Verilen metin
Sık Kullanılanlara Ekle |  Reklam  |  İletişim
  Gündem 
  Demirtaş: Bir mağduriyet giderilmeye çalışılırken yeni mağduriyetler ortaya çıkıyor
Demirtaş: Bir mağduriyet giderilmeye çalışılırken yeni mağduriyetler ortaya çıkıyor
 
   

TBMM Genel Kurulu’nda, Torba Yasa’da, 2003-2014 yılları arasında maden kazalarında hayatını kaybeden madencilerin yakınlarına, kamuda istihdam sağlayan madde, süre sınırlamasının kalkması gerektiğine ilişkin itirazlara rağmen mevcut hali ile kabul edildi. Düzenleme ile 10 Haziran 2003 tarihinden sonra maden kazalarında yaşamını yitirenlerin eş veya çocukları eş veya çocuklarından birisi yoksa kardeşlerinden birisine kamuda istihdam olanağı sağlandı. Ancak 10 Haziran 2003 tarihinden önce maden kazalarında yaşamını yitirenlerin yakınları, Başbakanın verdiği söze ve Zonguldak kamuoyunun büyük beklentisine rağmen bu haktan yararlandırılmadılar.

Görev
Madenci yakınlarına kamuda istihdam düzenlemesini anlatan metindeki şu cümleyi İngilizceye çevirin: "Ancak 10 Haziran 2003 tarihinden önce maden kazalarında yaşamını yitirenlerin yakınları, Başbakanın verdiği söze ve Zonguldak kamuoyunun büyük beklentisine rağmen bu haktan yararlandırılmadılar." Aşağıdaki liste, metinden ayrı bir malzemedir.

Veri kümesi alıntısı
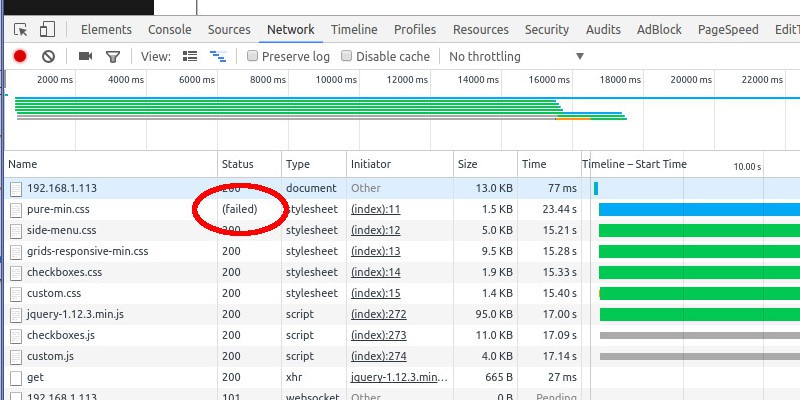Viewport: 800px width, 400px height.
Task: Toggle the filter funnel icon
Action: pyautogui.click(x=113, y=57)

Alıştırma yanıtı
However, the relatives of those who lost their lives in mining accidents before June 10, 2003 were not allowed to benefit from this right, despite the promise given by the Prime Minister and the great expectations of the Zonguldak public.